→ RECORDS TO PROCESS:
>>>

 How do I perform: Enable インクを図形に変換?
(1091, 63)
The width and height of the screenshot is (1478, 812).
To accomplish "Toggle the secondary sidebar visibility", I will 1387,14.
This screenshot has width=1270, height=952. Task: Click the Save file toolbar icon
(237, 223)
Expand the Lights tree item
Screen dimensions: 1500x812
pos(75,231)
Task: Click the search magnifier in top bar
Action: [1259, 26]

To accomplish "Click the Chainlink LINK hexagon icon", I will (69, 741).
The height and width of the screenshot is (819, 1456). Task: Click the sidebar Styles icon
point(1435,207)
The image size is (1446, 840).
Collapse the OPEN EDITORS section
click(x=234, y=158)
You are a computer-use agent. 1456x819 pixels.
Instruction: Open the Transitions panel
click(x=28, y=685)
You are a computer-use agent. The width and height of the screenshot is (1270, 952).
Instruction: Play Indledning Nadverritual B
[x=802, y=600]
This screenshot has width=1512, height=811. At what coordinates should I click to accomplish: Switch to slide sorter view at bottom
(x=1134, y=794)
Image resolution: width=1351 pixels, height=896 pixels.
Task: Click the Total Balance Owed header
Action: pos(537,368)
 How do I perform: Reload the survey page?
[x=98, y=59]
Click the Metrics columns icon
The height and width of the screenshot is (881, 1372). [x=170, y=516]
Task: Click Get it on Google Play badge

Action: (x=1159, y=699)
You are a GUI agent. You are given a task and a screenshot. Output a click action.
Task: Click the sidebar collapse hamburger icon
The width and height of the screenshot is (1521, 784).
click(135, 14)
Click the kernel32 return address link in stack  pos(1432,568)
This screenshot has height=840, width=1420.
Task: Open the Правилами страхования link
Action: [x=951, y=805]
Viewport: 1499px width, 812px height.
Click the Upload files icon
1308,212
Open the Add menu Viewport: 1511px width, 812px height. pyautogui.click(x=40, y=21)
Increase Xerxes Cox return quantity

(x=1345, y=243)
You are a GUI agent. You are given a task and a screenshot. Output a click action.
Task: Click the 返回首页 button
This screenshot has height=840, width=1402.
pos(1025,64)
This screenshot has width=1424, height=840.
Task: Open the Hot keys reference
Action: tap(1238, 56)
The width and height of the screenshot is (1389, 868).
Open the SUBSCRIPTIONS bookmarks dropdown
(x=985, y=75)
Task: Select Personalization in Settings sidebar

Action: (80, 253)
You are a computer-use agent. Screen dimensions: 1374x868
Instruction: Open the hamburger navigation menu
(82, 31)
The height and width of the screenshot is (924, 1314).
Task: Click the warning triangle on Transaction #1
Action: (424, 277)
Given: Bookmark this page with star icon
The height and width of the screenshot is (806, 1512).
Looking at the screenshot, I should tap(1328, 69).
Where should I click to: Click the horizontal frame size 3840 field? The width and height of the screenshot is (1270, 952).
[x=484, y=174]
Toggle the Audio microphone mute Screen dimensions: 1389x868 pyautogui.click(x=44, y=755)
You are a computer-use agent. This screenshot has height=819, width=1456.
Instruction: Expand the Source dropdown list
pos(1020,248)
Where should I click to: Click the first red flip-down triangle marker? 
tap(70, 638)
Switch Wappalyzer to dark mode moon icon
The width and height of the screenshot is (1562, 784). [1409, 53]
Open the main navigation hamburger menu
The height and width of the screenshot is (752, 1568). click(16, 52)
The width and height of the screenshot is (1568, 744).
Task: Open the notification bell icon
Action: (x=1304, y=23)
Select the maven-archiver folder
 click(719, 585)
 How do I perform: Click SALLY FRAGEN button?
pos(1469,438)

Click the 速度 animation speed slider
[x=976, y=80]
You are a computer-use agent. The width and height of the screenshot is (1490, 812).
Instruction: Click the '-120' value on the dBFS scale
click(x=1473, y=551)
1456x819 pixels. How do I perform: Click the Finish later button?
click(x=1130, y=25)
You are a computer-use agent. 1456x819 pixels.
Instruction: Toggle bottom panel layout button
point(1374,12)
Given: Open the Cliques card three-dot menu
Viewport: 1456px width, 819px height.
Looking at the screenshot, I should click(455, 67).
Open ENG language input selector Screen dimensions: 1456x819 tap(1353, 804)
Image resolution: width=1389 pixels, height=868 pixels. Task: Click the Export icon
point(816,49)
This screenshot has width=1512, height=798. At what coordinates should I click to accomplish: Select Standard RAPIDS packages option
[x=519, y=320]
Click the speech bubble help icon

<<<

→ EXERCISE REQUIREMENTS: Write down how many lines in this listing contain the word "pyautogui"; the number is the whole answer.

→ SOLUTION TO THIS TASK: 2